Они выходят на станции Нижнеудинск, спрашивают на перроне, где загс.
Работница загса брезгливо возвращает Леньке его справку об освобождении из мест заключения.
— Сначала паспорт получите по месту жительства, на учет встаньте, потом о женитьбе думайте, — говорит работница загса.
Совсем убитый выходит Ленька из загса, на подругу свою не глядит.
— Ты в заключении был? — говорит Лариса. — Как интересно. С настоящими людьми пообщался. Школу жизни прошел.
Ленька достает папиросу.
— Ты слишком много куришь, — говорит Лариса с заботливой строгостью.
На берегу озера Ленька Костромин дожидается со своей женой Ларисой попутного катера, чтобы плыть через озеро к батьке.
Идет Галентэй с канистрой.
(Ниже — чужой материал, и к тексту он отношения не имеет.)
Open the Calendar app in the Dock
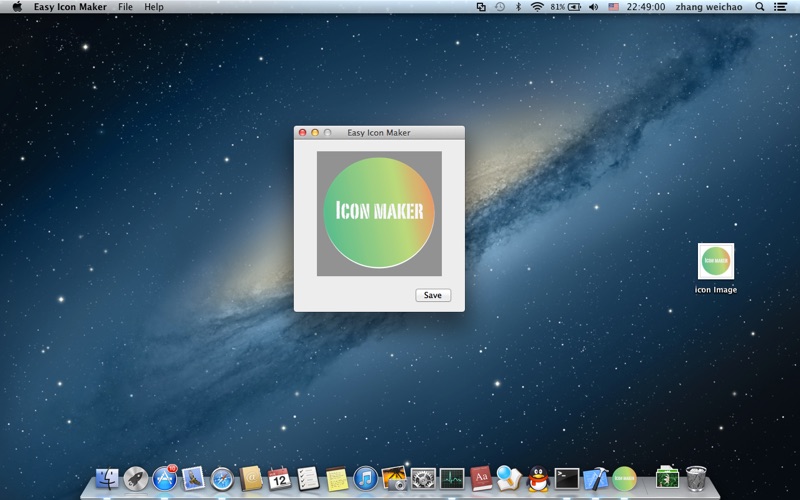pos(279,479)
Галентеевы брови будто еще погустели.
— Товарищ, вы случаем не на Пыгу? — спрашивает Ленька Галентэя.
— Я людей не беру, лодка не держит, да вон на турбазе теплоход пристает, туристов катает... — Галентэй приглядывается к Леньке. — А ты, никак, из Костроминых который?
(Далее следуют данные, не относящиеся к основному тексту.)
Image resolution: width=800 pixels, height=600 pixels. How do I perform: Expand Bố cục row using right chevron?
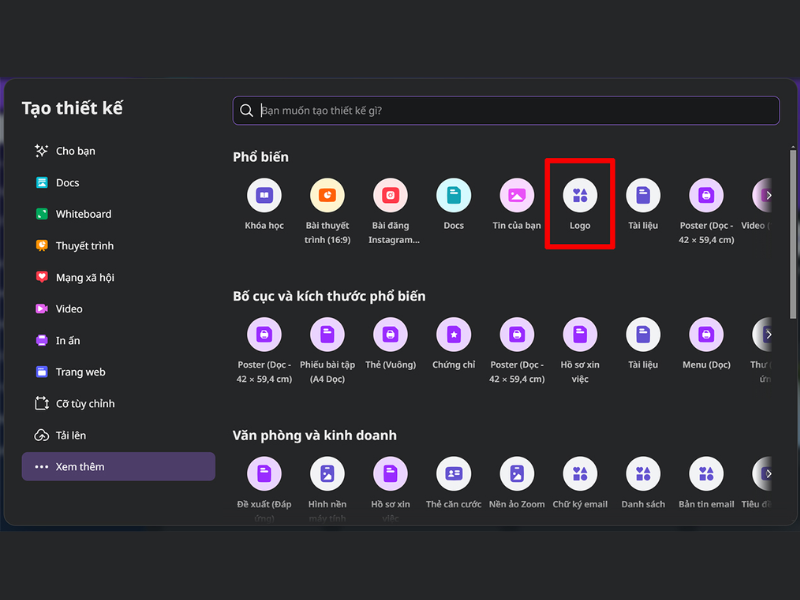[767, 334]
— Ну! — утвердительно, с удовольствием отвечает Ленька.
— Так это я, однако, тебе премию за волков выдавал? По пятьдесят рублей за волчонка. Ну как же? Помню. Что, срок отсидел?
— На всю катушку. — Очень хорошее настроение у Леньки.
— К папаше твоему съездить — куда ни шло, а жить навряд ли, тем более ты не один...
— С папашей мы всегда проживем. — В Ленькиной душе нет сейчас сомнений, а только один восторг перед жизнью, которая предстоит ему, — совсем уж близко теперь до этой лучшей, главной его жизни.
— А вы все там же работаете, в Заготживсырье? — спрашивает он Галентэя.
— Кедровник свели, белка вся удалилась, нет ничего. Конюхом я на турбазе.
— А директором в леспромхозе Зырянов?
— Леспромхоз-то переместили, рубить уж нечего. А за озером заповединк ли, чо ли... И не поймешь путем. Зырянов лесничим остался. В леспромхозе он больше двух сотен в месяц имел, а там ставка никакая. Выступал он это в клубе, я слышал... Мы, говорит, тайгу свели; мы ее и восстановить обязаны, по вырубкам, говорит, сады посадим. А кто их пойдет садить за такие деньги?.. Дурных нема.
...Ленька идет с подругой по улице Нарогача. Улица, в общем, такая, как пять лет назад. Только кое-где яблони в палисадниках. А возле одной избы цветет сад.
— К папе приедем, — говорит Ленька, — вот там настоящий сад! Как раз мы в самое лучшее время приедем.
— Ле-ень, — жалуется Лариса, — я туфли надела, а тут смотри, какие щели, на этом чертовом тротуаре, каблук сломался.
Она прыгает, разнесчастная, на единственном каблуке.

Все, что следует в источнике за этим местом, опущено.